▸ **EXERCISE DIRECTIONS**: Please repeat all of the records, keeping every word unchanged.

Data records:
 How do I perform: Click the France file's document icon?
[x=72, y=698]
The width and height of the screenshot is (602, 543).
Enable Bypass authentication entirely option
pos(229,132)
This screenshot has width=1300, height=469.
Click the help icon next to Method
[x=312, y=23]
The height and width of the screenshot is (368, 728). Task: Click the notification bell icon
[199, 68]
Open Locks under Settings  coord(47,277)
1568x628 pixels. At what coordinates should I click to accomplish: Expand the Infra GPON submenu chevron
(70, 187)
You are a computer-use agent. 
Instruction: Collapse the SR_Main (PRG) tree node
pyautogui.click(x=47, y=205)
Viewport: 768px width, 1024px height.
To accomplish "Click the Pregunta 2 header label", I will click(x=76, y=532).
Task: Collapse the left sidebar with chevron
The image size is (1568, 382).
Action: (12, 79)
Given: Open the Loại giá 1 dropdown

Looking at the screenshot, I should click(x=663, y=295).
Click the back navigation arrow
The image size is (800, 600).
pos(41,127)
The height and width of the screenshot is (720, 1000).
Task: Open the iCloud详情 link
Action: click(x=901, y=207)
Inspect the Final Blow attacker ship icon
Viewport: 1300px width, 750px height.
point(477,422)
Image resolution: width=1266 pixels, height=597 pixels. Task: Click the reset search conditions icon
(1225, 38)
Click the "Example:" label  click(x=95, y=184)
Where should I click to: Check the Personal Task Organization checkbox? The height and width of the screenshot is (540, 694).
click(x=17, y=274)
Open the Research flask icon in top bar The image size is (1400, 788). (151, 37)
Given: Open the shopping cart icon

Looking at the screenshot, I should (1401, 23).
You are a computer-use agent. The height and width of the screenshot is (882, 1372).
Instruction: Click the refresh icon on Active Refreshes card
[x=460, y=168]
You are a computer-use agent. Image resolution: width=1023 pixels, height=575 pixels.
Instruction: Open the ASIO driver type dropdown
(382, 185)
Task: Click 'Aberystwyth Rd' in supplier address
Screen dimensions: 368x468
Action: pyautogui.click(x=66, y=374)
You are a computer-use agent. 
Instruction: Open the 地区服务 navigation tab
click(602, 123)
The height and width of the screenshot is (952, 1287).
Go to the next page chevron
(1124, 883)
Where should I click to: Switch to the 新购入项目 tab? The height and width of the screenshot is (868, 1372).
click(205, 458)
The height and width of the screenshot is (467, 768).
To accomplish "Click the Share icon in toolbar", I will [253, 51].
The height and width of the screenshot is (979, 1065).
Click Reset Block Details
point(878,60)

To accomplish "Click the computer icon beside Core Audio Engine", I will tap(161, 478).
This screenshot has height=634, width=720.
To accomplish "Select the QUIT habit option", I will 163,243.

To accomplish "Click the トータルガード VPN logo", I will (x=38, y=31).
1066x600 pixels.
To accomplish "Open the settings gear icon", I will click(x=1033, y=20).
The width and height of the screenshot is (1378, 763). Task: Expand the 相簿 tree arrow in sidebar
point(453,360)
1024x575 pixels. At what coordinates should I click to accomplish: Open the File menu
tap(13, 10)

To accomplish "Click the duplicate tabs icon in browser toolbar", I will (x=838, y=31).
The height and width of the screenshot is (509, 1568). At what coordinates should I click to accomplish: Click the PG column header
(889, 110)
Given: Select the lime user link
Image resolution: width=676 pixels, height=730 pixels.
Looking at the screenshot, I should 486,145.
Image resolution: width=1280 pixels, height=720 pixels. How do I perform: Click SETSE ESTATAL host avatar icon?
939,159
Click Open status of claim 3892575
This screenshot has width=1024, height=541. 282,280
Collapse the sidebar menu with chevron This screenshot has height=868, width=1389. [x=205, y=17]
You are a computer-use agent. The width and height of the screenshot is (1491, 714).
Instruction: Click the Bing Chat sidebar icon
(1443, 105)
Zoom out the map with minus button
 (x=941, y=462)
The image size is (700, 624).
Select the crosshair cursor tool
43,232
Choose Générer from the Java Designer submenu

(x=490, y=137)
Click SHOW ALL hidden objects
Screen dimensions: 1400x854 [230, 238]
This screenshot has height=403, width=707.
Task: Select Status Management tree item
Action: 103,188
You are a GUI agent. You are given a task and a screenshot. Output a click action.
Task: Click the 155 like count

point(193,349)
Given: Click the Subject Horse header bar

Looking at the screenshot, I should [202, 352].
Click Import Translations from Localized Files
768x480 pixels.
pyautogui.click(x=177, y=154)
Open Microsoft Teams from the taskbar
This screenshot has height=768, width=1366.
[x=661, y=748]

▸ **EXERCISE ANSWER**:
 How do I perform: Click the France file's document icon?
[x=72, y=698]
The width and height of the screenshot is (602, 543).
Enable Bypass authentication entirely option
pos(229,132)
This screenshot has width=1300, height=469.
Click the help icon next to Method
[x=312, y=23]
The height and width of the screenshot is (368, 728). Task: Click the notification bell icon
[199, 68]
Open Locks under Settings  coord(47,277)
1568x628 pixels. At what coordinates should I click to accomplish: Expand the Infra GPON submenu chevron
(70, 187)
You are a computer-use agent. 
Instruction: Collapse the SR_Main (PRG) tree node
pyautogui.click(x=47, y=205)
Viewport: 768px width, 1024px height.
To accomplish "Click the Pregunta 2 header label", I will click(x=76, y=532).
Task: Collapse the left sidebar with chevron
The image size is (1568, 382).
Action: (12, 79)
Given: Open the Loại giá 1 dropdown

Looking at the screenshot, I should click(x=663, y=295).
Click the back navigation arrow
The image size is (800, 600).
pos(41,127)
The height and width of the screenshot is (720, 1000).
Task: Open the iCloud详情 link
Action: click(x=901, y=207)
Inspect the Final Blow attacker ship icon
Viewport: 1300px width, 750px height.
point(477,422)
Image resolution: width=1266 pixels, height=597 pixels. Task: Click the reset search conditions icon
(1225, 38)
Click the "Example:" label  click(x=95, y=184)
Where should I click to: Check the Personal Task Organization checkbox? The height and width of the screenshot is (540, 694).
click(x=17, y=274)
Open the Research flask icon in top bar The image size is (1400, 788). (151, 37)
Given: Open the shopping cart icon

Looking at the screenshot, I should (1401, 23).
You are a computer-use agent. The height and width of the screenshot is (882, 1372).
Instruction: Click the refresh icon on Active Refreshes card
[x=460, y=168]
You are a computer-use agent. Image resolution: width=1023 pixels, height=575 pixels.
Instruction: Open the ASIO driver type dropdown
(382, 185)
Task: Click 'Aberystwyth Rd' in supplier address
Screen dimensions: 368x468
Action: pyautogui.click(x=66, y=374)
You are a computer-use agent. 
Instruction: Open the 地区服务 navigation tab
click(602, 123)
The height and width of the screenshot is (952, 1287).
Go to the next page chevron
(1124, 883)
Where should I click to: Switch to the 新购入项目 tab? The height and width of the screenshot is (868, 1372).
click(205, 458)
The height and width of the screenshot is (467, 768).
To accomplish "Click the Share icon in toolbar", I will [253, 51].
The height and width of the screenshot is (979, 1065).
Click Reset Block Details
point(878,60)

To accomplish "Click the computer icon beside Core Audio Engine", I will tap(161, 478).
This screenshot has height=634, width=720.
To accomplish "Select the QUIT habit option", I will 163,243.

To accomplish "Click the トータルガード VPN logo", I will (x=38, y=31).
1066x600 pixels.
To accomplish "Open the settings gear icon", I will click(x=1033, y=20).
The width and height of the screenshot is (1378, 763). Task: Expand the 相簿 tree arrow in sidebar
point(453,360)
1024x575 pixels. At what coordinates should I click to accomplish: Open the File menu
tap(13, 10)

To accomplish "Click the duplicate tabs icon in browser toolbar", I will (x=838, y=31).
The height and width of the screenshot is (509, 1568). At what coordinates should I click to accomplish: Click the PG column header
(889, 110)
Given: Select the lime user link
Image resolution: width=676 pixels, height=730 pixels.
Looking at the screenshot, I should 486,145.
Image resolution: width=1280 pixels, height=720 pixels. How do I perform: Click SETSE ESTATAL host avatar icon?
939,159
Click Open status of claim 3892575
This screenshot has width=1024, height=541. 282,280
Collapse the sidebar menu with chevron This screenshot has height=868, width=1389. [x=205, y=17]
You are a computer-use agent. The width and height of the screenshot is (1491, 714).
Instruction: Click the Bing Chat sidebar icon
(1443, 105)
Zoom out the map with minus button
 (x=941, y=462)
The image size is (700, 624).
Select the crosshair cursor tool
43,232
Choose Générer from the Java Designer submenu

(x=490, y=137)
Click SHOW ALL hidden objects
Screen dimensions: 1400x854 [230, 238]
This screenshot has height=403, width=707.
Task: Select Status Management tree item
Action: 103,188
You are a GUI agent. You are given a task and a screenshot. Output a click action.
Task: Click the 155 like count

point(193,349)
Given: Click the Subject Horse header bar

Looking at the screenshot, I should [202, 352].
Click Import Translations from Localized Files
768x480 pixels.
pyautogui.click(x=177, y=154)
Open Microsoft Teams from the taskbar
This screenshot has height=768, width=1366.
[x=661, y=748]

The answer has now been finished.